Rusia ha concluido un proyecto de ley que legaliza el comercio de criptomonedas en el país, lo que marca un cambio significativo en su postura hacia los activos digitales. Este nuevo marco legal permitirá a los inversores no calificados participar en el comercio de criptomonedas, según ha declarado Anatoli Aksakov, presidente del Comité de la Duma Estatal, quien afirmó que la legislación está diseñada para despejar el camino hacia un entorno más regulado para la industria.
El objetivo de la normativa es eliminar los activos digitales de una categoría regulatoria financiera especial, lo que facilitará no solo el comercio nacional, sino también las liquidaciones transfronterizas y la emisión de tokens por parte de Rusia en mercados internacionales. Este enfoque es parte de un esfuerzo más amplio para posicionar a Rusia en el competitivo mundo de las criptomonedas.
Un giro en la política monetaria
Este movimiento representa un cambio notable en la política del gobierno ruso, que anteriormente había desestimado las criptomonedas como monedas reales. En el pasado, Aksakov había afirmado que Rusia no simplificaría la regulación de las criptomonedas, limitando su uso a instrumentos de inversión. A pesar de este nuevo enfoque, el presidente de la Duma ha subrayado que el rublo seguirá siendo la principal forma de pago en el país, reafirmando su posición ante cualquier alternativa digital.
A medida que las criptomonedas han ganado popularidad a nivel mundial, el interés por ellas ha crecido entre las naciones, especialmente en un momento en que el Bitcoin ha alcanzado precios récord. Este activo digital se ha convertido en un fenómeno que Rusia no puede ignorar, ya que promete beneficios económicos significativos. Tras el anuncio de la legalización, el valor del Bitcoin experimentó un notable aumento, superando los 30 000 USD.

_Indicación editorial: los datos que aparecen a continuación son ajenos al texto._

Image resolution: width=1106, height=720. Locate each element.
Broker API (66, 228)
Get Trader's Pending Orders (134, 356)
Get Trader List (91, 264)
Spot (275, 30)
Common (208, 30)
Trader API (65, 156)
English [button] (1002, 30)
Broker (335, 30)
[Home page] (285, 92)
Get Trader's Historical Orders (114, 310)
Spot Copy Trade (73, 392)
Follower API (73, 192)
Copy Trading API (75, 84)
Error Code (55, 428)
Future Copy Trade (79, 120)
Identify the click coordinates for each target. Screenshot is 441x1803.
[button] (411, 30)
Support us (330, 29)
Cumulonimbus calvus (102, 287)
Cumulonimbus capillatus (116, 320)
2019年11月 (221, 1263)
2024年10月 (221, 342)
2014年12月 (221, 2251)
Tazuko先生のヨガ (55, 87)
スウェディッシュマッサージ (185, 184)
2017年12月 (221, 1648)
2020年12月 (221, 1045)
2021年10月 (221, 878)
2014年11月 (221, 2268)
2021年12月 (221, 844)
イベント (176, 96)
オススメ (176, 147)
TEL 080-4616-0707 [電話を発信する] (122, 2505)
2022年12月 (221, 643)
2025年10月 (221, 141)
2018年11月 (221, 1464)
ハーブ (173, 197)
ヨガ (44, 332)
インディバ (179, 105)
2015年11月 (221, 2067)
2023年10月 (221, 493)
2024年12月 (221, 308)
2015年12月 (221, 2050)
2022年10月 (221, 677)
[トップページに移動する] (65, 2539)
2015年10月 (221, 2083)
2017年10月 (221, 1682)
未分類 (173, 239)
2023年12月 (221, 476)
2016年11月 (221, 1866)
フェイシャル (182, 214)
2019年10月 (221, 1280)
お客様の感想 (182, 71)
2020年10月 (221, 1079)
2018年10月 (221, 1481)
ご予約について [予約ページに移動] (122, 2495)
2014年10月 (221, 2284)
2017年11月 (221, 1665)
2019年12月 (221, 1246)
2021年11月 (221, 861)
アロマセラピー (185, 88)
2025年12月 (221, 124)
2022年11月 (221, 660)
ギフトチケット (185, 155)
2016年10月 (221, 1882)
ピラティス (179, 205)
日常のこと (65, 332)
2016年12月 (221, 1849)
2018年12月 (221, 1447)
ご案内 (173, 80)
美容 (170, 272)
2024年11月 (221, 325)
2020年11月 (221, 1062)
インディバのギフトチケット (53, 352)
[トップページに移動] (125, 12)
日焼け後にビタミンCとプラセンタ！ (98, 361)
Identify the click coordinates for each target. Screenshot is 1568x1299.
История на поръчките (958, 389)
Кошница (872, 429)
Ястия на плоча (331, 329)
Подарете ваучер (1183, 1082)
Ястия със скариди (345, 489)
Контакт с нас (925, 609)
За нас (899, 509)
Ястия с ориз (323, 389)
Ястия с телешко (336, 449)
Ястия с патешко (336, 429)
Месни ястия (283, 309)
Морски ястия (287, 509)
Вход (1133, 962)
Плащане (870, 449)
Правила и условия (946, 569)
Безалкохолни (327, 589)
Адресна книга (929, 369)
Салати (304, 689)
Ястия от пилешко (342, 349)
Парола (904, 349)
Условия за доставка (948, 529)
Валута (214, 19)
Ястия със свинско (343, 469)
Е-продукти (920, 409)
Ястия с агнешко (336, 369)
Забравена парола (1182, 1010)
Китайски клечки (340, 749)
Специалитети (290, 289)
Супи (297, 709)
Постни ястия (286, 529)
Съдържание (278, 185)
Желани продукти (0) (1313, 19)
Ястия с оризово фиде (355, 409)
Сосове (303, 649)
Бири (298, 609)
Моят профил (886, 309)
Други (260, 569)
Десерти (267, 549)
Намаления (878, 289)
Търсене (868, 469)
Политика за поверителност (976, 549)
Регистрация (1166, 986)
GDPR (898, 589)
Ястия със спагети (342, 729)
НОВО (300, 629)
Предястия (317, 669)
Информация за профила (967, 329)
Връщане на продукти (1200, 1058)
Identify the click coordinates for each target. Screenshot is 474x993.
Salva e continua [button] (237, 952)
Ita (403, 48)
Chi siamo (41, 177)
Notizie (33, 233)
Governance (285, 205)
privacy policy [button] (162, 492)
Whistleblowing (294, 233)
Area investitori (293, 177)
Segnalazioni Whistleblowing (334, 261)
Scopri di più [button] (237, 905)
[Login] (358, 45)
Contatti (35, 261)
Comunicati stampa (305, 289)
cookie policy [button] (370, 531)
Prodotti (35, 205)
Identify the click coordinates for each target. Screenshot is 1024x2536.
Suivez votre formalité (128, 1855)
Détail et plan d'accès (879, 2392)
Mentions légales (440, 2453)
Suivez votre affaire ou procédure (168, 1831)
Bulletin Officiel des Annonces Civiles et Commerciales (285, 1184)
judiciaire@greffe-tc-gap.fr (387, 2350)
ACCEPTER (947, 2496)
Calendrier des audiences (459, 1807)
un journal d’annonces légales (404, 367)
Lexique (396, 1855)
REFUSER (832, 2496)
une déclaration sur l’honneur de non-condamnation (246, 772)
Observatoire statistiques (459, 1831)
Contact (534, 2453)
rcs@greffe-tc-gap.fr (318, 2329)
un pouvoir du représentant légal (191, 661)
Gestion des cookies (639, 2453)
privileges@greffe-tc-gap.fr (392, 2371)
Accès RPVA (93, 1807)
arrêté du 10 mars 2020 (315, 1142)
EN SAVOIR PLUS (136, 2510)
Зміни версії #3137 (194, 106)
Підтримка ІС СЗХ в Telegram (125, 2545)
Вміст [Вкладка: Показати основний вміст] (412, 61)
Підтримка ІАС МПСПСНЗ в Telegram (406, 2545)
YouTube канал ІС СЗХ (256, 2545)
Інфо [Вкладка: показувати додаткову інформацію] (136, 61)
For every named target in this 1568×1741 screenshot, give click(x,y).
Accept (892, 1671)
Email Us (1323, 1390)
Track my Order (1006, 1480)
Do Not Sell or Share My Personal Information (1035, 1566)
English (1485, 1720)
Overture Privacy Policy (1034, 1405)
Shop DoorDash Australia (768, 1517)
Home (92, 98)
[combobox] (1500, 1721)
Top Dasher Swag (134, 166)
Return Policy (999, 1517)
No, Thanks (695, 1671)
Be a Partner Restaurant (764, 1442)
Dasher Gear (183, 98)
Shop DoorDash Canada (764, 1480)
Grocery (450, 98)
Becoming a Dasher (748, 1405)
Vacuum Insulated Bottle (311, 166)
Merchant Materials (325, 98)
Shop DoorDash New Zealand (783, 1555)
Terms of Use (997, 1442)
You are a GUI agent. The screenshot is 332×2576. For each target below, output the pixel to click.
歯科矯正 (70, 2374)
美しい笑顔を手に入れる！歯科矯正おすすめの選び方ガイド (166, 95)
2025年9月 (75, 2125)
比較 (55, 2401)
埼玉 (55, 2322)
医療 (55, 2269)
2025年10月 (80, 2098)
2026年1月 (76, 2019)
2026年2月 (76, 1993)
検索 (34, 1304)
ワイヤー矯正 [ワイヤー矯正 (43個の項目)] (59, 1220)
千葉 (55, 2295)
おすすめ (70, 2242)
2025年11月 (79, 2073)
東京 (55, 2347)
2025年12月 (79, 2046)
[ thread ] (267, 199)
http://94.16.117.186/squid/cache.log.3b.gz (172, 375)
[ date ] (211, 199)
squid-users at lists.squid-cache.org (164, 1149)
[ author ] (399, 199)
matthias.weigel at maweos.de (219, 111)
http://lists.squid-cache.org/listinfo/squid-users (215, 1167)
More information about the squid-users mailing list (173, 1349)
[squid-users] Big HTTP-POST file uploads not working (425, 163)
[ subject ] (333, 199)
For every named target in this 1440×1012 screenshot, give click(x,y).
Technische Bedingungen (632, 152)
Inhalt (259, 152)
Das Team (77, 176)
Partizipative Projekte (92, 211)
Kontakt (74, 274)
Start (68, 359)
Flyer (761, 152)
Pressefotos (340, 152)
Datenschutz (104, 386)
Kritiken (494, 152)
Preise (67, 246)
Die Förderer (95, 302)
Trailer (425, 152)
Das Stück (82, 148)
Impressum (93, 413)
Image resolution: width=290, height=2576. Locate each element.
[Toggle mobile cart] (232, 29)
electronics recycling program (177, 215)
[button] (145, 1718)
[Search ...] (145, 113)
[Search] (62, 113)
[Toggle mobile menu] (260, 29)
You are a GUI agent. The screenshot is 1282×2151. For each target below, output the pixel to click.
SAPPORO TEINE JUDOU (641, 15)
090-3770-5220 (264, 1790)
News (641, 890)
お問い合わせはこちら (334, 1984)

La aprobación de esta legislación podría abrir un nuevo capítulo en la relación de Rusia con el ecosistema de las criptomonedas, impulsando tanto el interés local como internacional. Con este avance, el país se alinea con otras naciones que están adoptando regulaciones más amigables hacia las criptomonedas, lo que podría cambiar el panorama financiero en un futuro cercano.